“What dress are you going to wear this afternoon, Bessie?” she asked rather abruptly, and her manner was a little off-hand. “I shall be in white, of course, and I shall wear my gray dust cloak for the roads, but——”

“What dress!” returned Bessie, rather puzzled at the question; she was hot and tired from her long ride, and had been looking forward to an afternoon of delicious idleness. “Is any one coming? I mean, are we going anywhere?”

“Why, of course,” replied Edna impatiently, and she did not seem in the best of tempers; “it is Thursday, is it not? and we are engaged for the polo match. You must make haste and finish dressing, for we must start directly after luncheon.”

“Do you mean that Mr. Sefton is going to drive us over to Staplehurst, after all?” asked Bessie, feeling very much astonished at Richard’s change of plan; he had not even spoken on the subject at breakfast-time, but he must have arranged it afterward.

“Richard!” rather contemptuously. “Richard is by this time lunching at the Fordham Inn, with half a dozen stupid farmers. Have you forgotten that he flatly refused to drive us at all? Oh, I have not forgotten his lecture, I assure you, though it does not seem to have made much impression on you.

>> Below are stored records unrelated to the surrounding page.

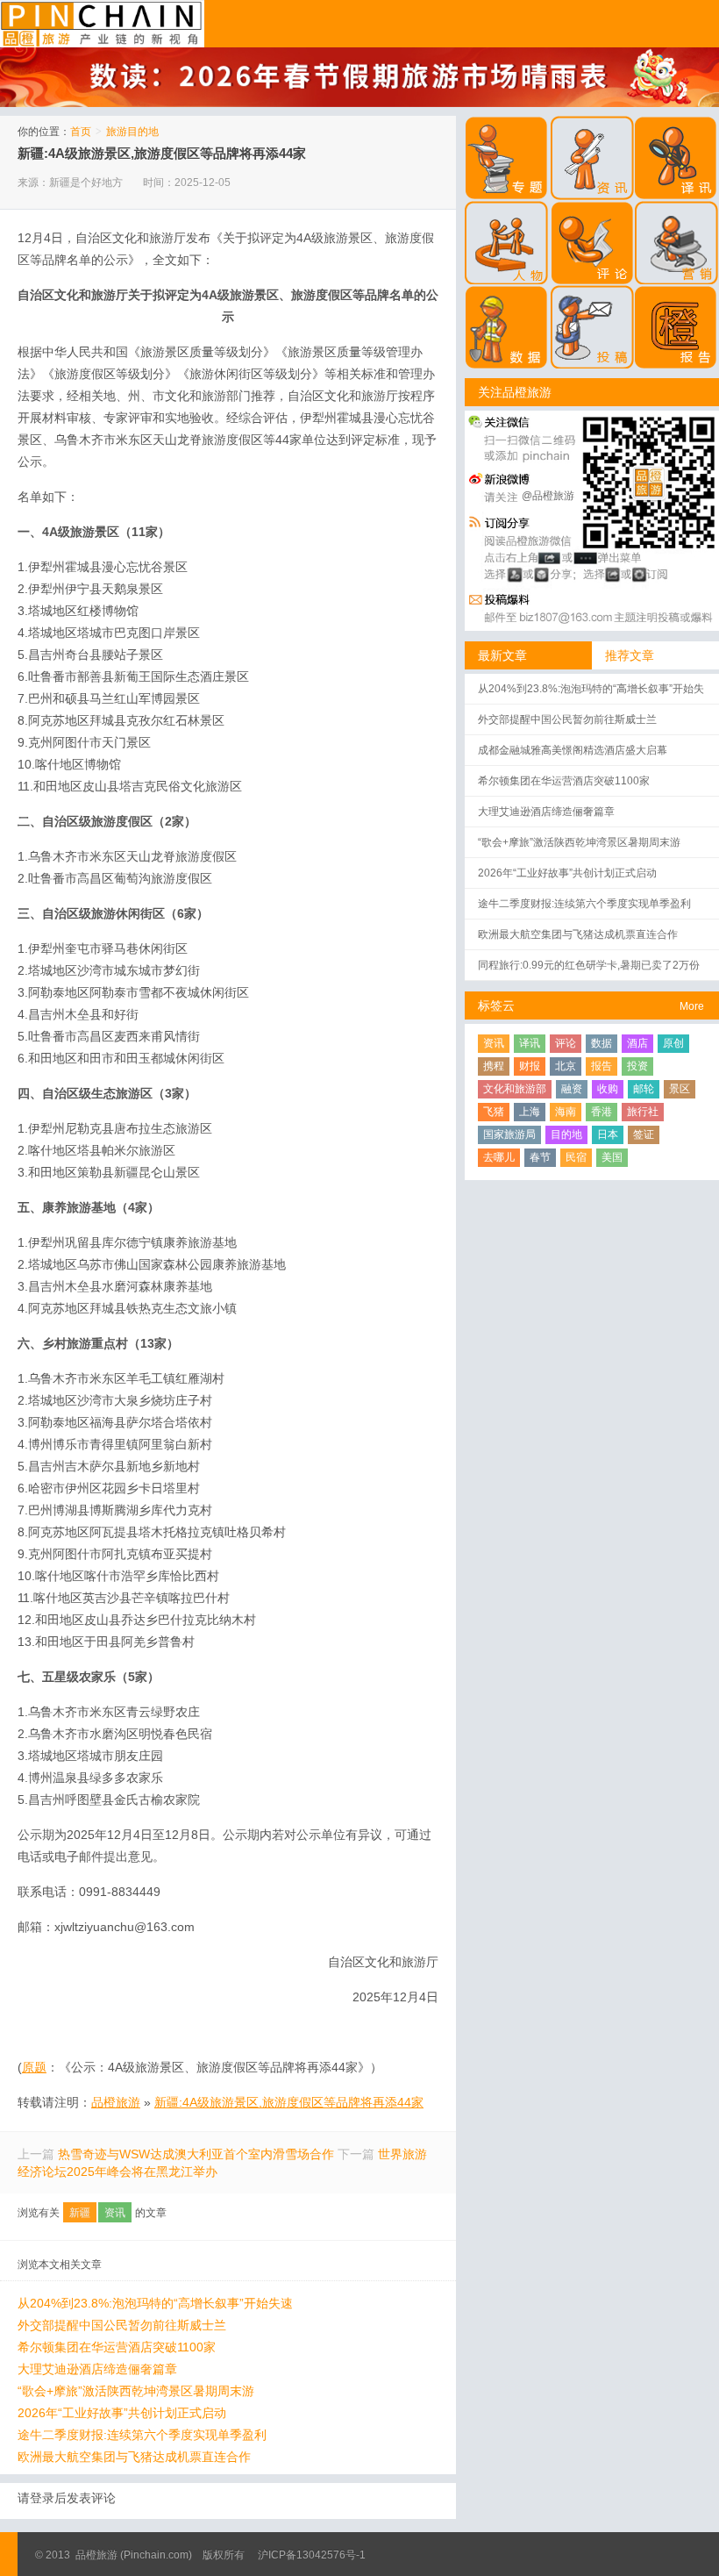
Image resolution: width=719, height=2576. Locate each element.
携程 (493, 1066)
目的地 (566, 1134)
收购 (607, 1089)
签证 (643, 1134)
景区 (679, 1089)
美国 (612, 1157)
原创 (673, 1043)
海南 (565, 1112)
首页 (80, 131)
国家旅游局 (509, 1134)
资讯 (114, 2213)
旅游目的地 (132, 131)
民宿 (576, 1157)
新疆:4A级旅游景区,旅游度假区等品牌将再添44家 (162, 153)
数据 (601, 1043)
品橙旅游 (102, 23)
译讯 (529, 1043)
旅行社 (642, 1112)
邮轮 (643, 1089)
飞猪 (493, 1112)
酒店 (637, 1043)
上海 (529, 1112)
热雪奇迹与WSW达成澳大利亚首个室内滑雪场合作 (196, 2154)
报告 (601, 1066)
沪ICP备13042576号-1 (312, 2555)
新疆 (79, 2213)
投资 (637, 1066)
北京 (565, 1066)
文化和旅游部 (514, 1089)
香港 (601, 1112)
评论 (565, 1043)
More (692, 1006)
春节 (540, 1157)
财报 (529, 1066)
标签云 (496, 1005)
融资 (571, 1089)
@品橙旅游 (548, 496)
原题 (34, 2067)
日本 (607, 1134)
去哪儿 (499, 1157)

Well, why are you looking at me with such big eyes, Bessie, as though you found it difficult to understand me?”

“Because I don’t understand you Edna,” replied Bessie frankly. “You know both your mother and brother objected to Captain Grant’s invitation; you cannot surely intend to go in opposition to their wishes.”

“Their wishes! I suppose you mean Richard’s wish, for mamma never opened her lips on the subject; she just listened to Richard’s tirade.”

“But she did not contradict him; and surely you must have seen from her face that she agreed with every word.” Bessie did not dare to add that Mrs. Sefton had expressed her strong disapproval of Captain Grant to her. “She was looking at you so anxiously all the time.”

“Oh, that is only mamma’s fussiness. Of course I know she does not want me to go. I don’t mean to pretend that I am not aware of that, but mamma knows that I generally have my own way in this sort of thing, and she did not actually forbid it.”

“Oh, Edna! what can that matter when you know her real wishes?”